Chris Funk 03/08/2017 | Posted in Fishing, Recreational/Touring
I stood there with the club in my hand grimacing at the shot I had just made. I tried my best to knock the dimples off that golf ball and it went nowhere near where I wanted it to go. My buddy Robert said “it is almost 500 yards and a par 5, you don’t have to get it all in one swing”. He knew I had pushed too hard and screwed up and flat sure called me on it. It is a major problem I have seemed to develop through the years and it affects all areas of life. Go shopping and come back with 36 bags of groceries? Yep, I will try to carry all of them in one trip. If we go pick up some flowers to plant I won’t stick to one spot at a time I get enough to plant the whole yard: twice.
It is very easy to get overwhelmed when I am left to my own devices. I often have to pause and force myself to focus on one part of a task instead of getting inundated in the whole. From what I read on various kayak forums, a lot of folks tend to have the same issues. When paddlers are just starting out it can be very easy to get so caught up in the gear and learning that you can lose focus on the fun. Here are a few tips to keep from getting snowed under.
1. Ask folks who have made the decisions already. Jackson Kayak has a really good resource called “Ask the Pros” that allows folks to ask questions about kayaks and gear. We are not all “pro” but most of us have screwed up enough and learned lessons we can pass on. In social media groups there are usually people who are willing to assist with questions. I have even seen multiple offers to meet and let others try out gear just to point people in the right direction.
2. Go to a dealer demo day. This will allow you to paddle boats, try gear and converse with like-minded paddlers. Lots of time promotional staff members will be on site as well and will be able to talk about the different aspects of the sport you are interested in. This is an excellent opportunity to test the waters without going “all in”.
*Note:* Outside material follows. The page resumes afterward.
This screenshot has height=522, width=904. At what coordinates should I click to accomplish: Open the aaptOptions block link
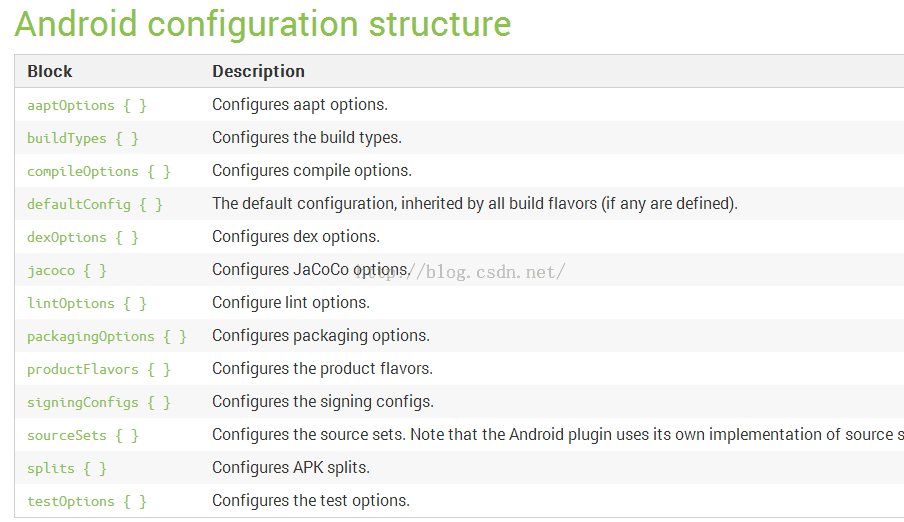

3. Remember one bite at a time. As you begin your journey, don’t try to do or learn everything at once. Work on certain parts of the individual discipline that you are interested in. If you are a whitewater paddler, work on rolling or a certain trick that you want to perfect. If you are a recreational paddler, work on a more efficient paddle stroke or learn how to “edge” your kayak. Fishing kayakers can work on stealthy paddling, standing or work on a specific technique that they want to perfect.
It is frustrating to get overwhelmed with a sport that should be a lot of fun. Don’t let it get to that point. Slow down, take a deep breath, and focus on small aspects of the discipline you are working on. Just remember, you don’t have to learn it all in one trip!